> Data entries:
----------------------------------------
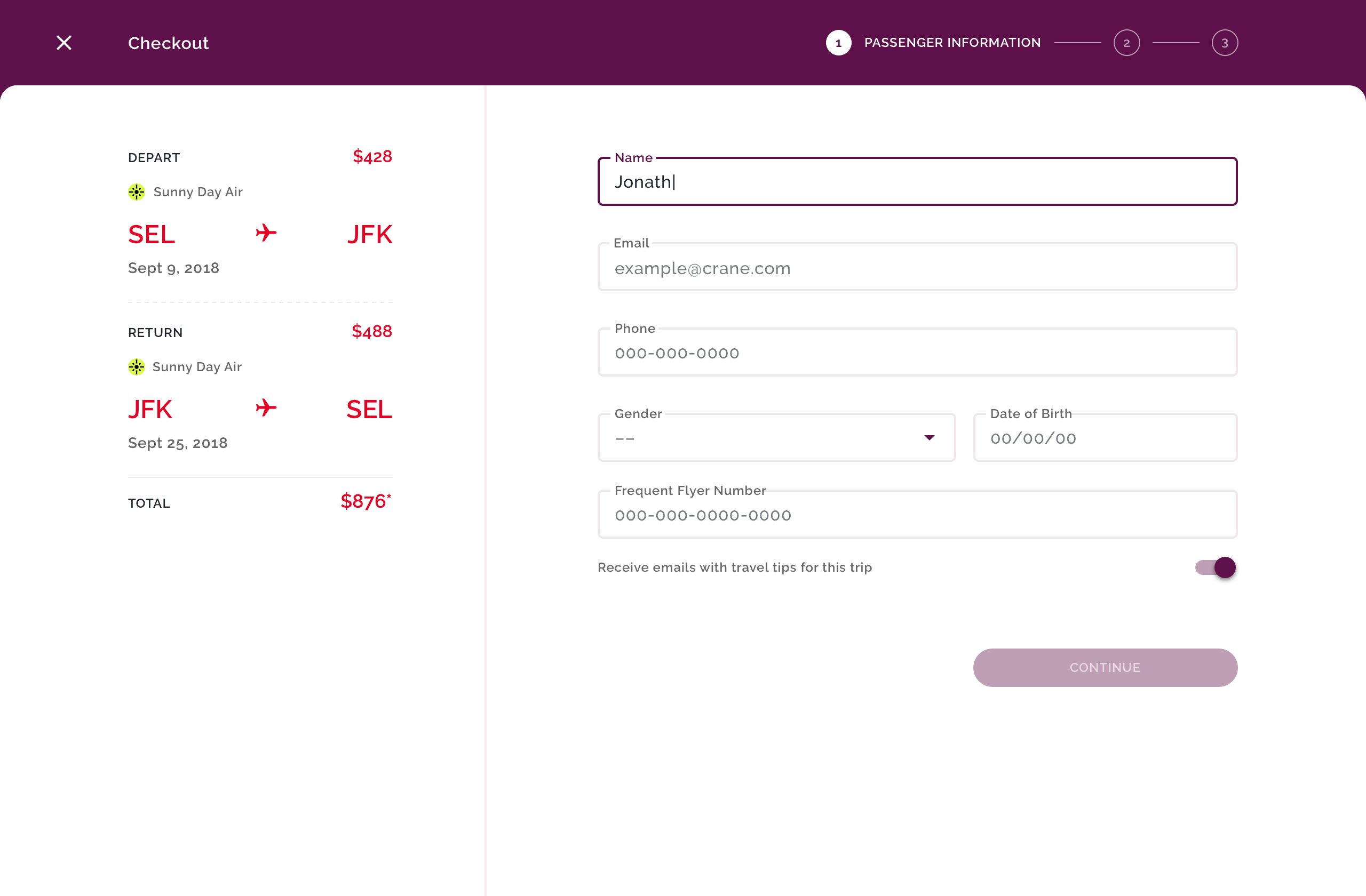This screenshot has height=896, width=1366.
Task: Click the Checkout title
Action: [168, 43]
----------------------------------------
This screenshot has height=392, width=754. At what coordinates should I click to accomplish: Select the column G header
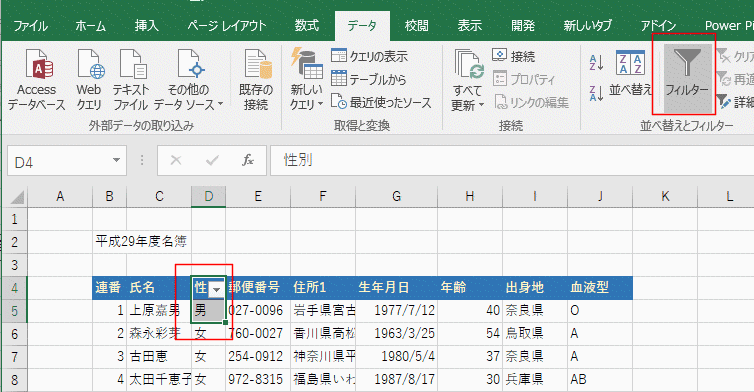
----------------------------------------
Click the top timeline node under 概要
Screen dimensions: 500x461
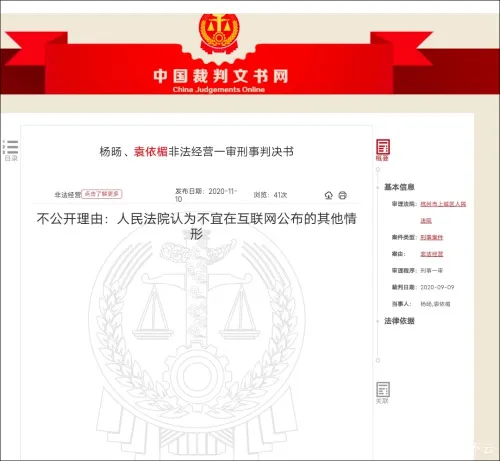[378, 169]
----------------------------------------
> Written problem: Give everything from the line containing "This screenshot has height=896, width=1366." down to the line containing "Action: [168, 43]" as a JSON list of strings, one string per line, with blank lines omitted. Leave the pictures out of the answer.

> Output for this task:
[
  "This screenshot has height=896, width=1366.",
  "Task: Click the Checkout title",
  "Action: [168, 43]"
]